We investigate the problem of optimizing the routing performance of a virtual network by adding extra random links. Our asynchronous and distributed algorithm ensures, by adding a single extra link per node, that the resulting network is a navigable small world, i.e., in which greedy routing, using the distance in the original network, computes paths of polylogarithmic length between any pair of nodes with probability 1-O(1/n). Previously known small world augmentation processes require the global knowledge of the network and centralized computations, which is unrealistic for large decentralized networks. Our algorithm, based on a careful multi-layer sampling of the nodes and the construction of a light overlay network, bypasses these limitations. For bounded growth graphs, i.e., graphs where, for any node u and any radius r the number of nodes within distance 2r from u is at most a constant times the number of nodes within distance r, our augmentation process proceeds with high probability in O(log n log D) communication rounds, with O(log n log D) messages of size O(log n) bits sent per node and requiring only O(log n log D) bit space in each node, where n is the number of nodes, and D the diameter.
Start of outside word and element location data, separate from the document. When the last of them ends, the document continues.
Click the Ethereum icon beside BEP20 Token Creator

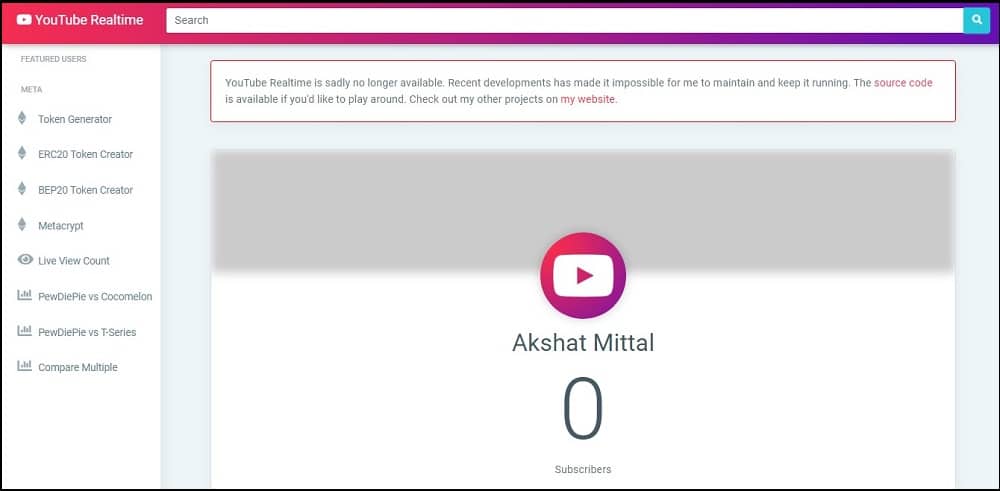(22, 189)
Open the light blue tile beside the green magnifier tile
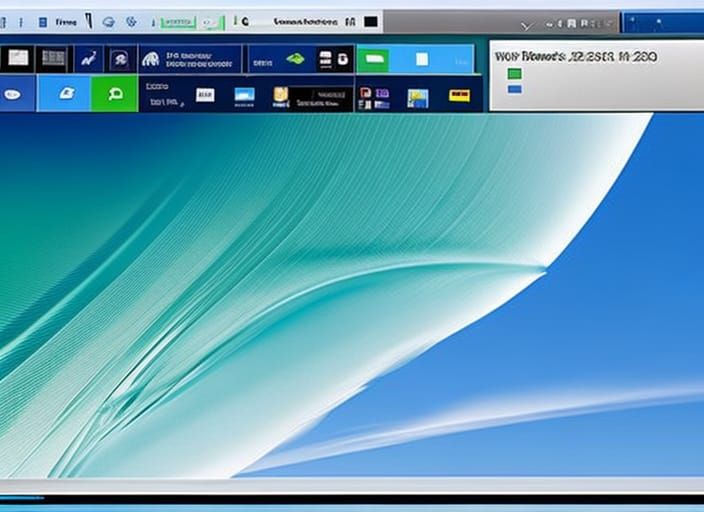The width and height of the screenshot is (704, 512). coord(66,94)
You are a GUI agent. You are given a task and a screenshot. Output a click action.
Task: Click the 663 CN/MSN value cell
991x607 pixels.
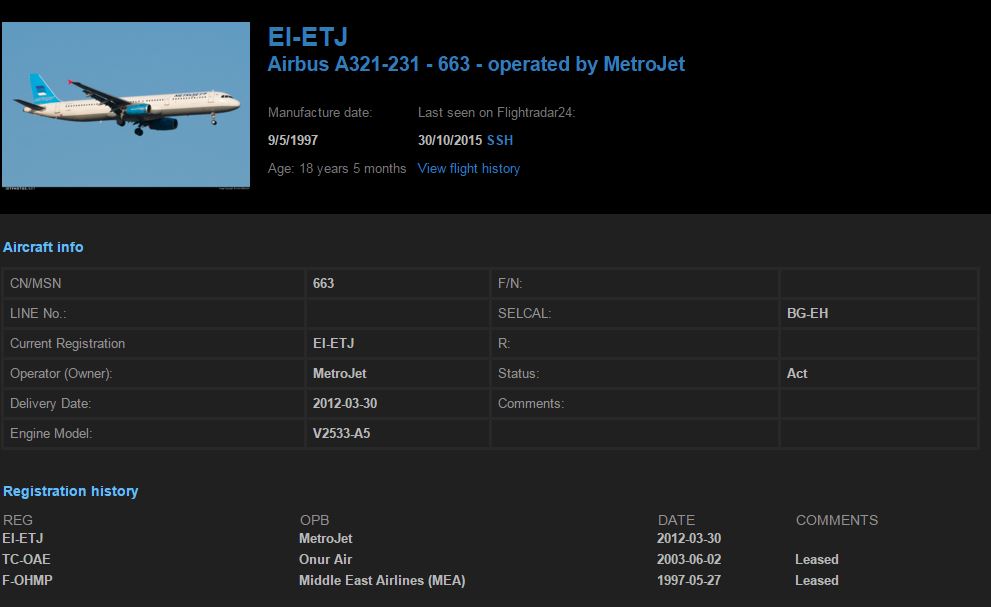(x=323, y=283)
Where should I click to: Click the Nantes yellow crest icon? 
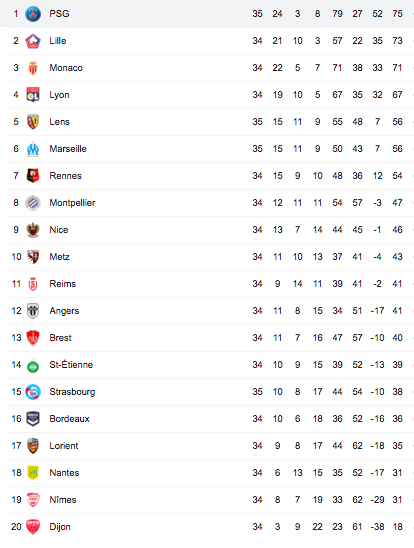point(33,473)
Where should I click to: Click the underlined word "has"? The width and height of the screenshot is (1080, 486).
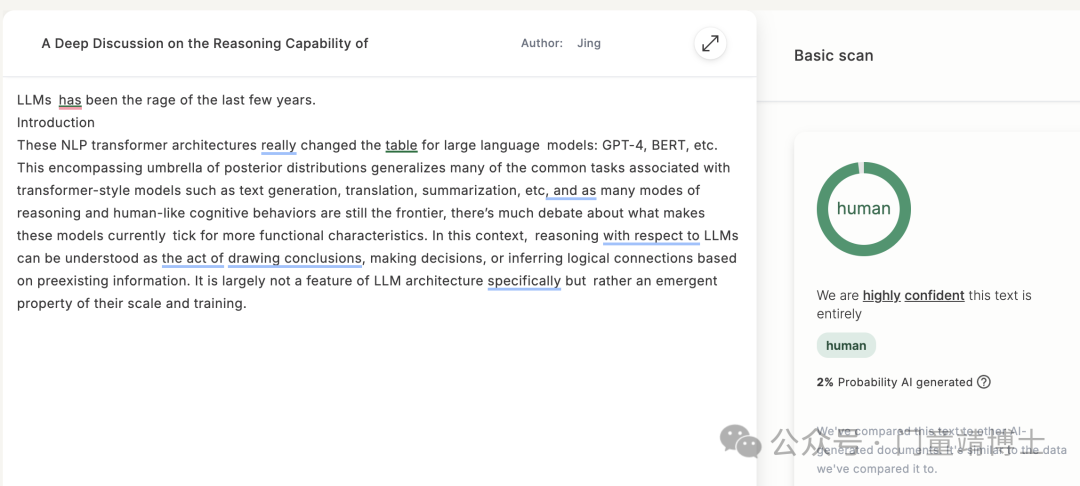[x=70, y=101]
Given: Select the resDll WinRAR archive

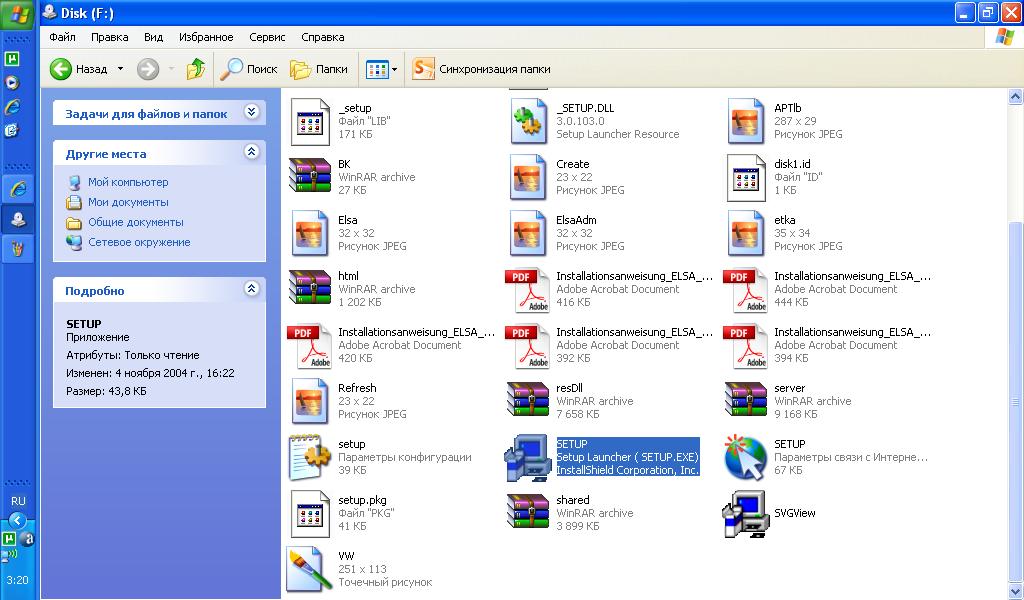Looking at the screenshot, I should click(x=527, y=401).
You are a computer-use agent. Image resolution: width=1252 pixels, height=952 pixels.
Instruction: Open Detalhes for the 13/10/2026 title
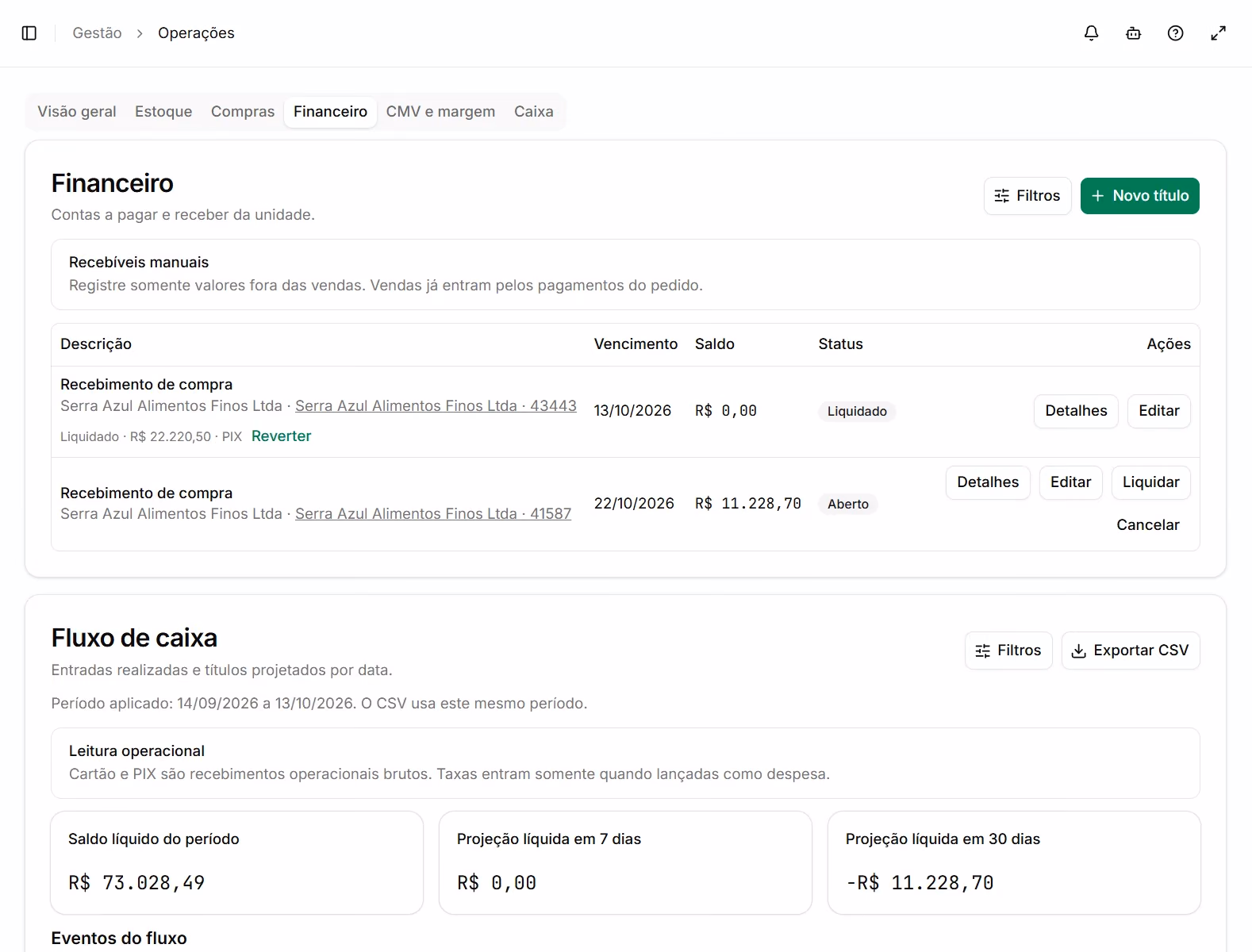click(x=1076, y=411)
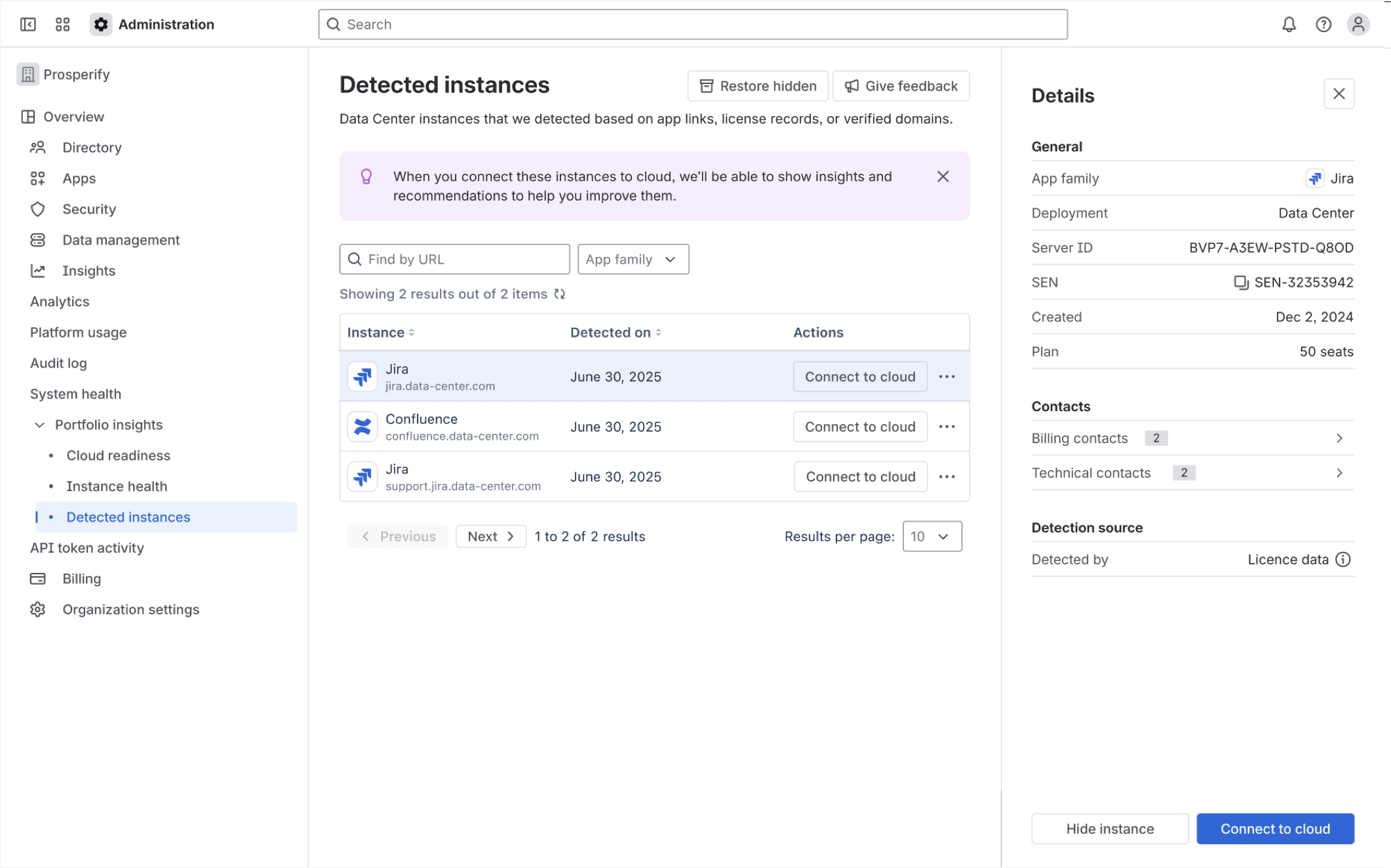This screenshot has height=868, width=1391.
Task: Focus the Find by URL field
Action: pos(454,259)
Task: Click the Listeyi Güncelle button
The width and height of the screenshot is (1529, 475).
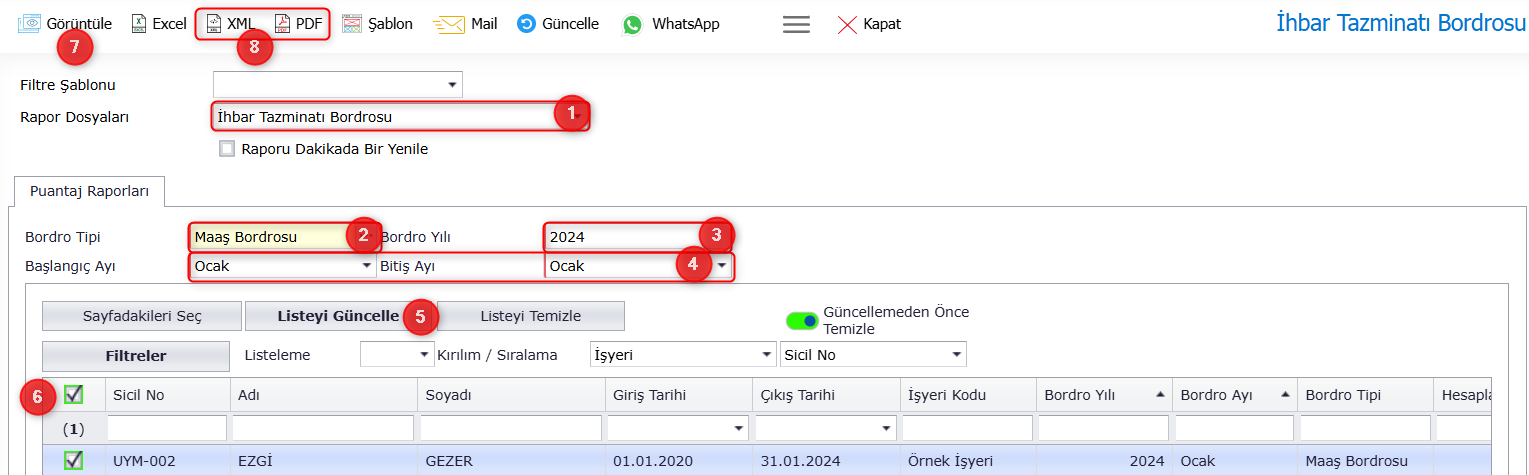Action: click(x=324, y=316)
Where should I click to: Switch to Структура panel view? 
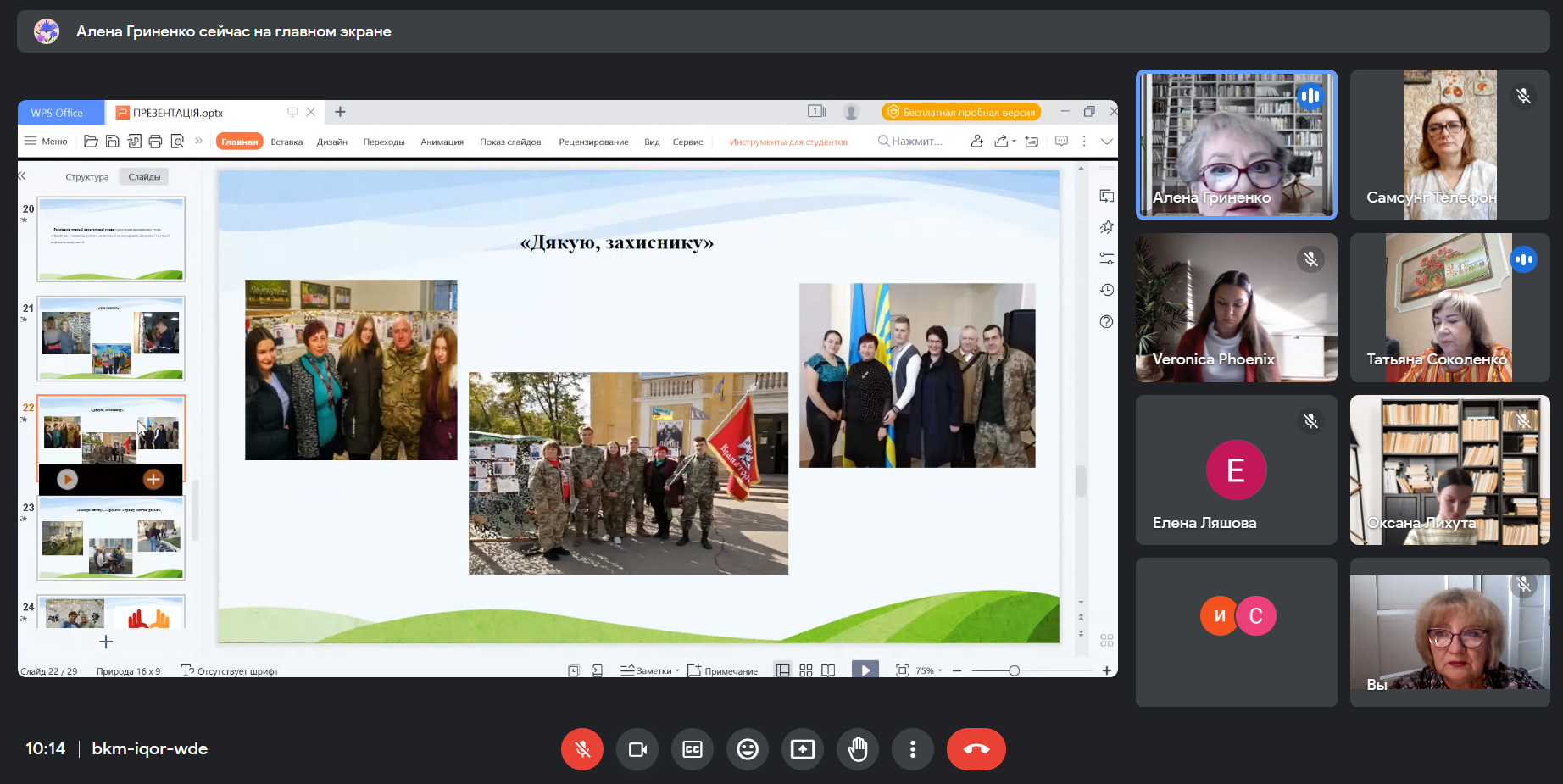click(x=86, y=177)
In particular, with the only knowledge of original distances, greedy routing computes, between any pair of nodes in the augmented network, a path of length at most O(log2 n log2 D) with probability 1 - O(1/n), and of expected length O(log n log2 D). Hence, we provide a distributed scheme to augment any bounded growth graph into a small world with high probability in polylogarithmic time while requiring polylogarithmic memory. We consider that the existence of such a lightweight process might be a first step towards the definition of a more general construction process that would validate Kleinberg's model as a plausible explanation for the small world phenomenon in large real interaction networks.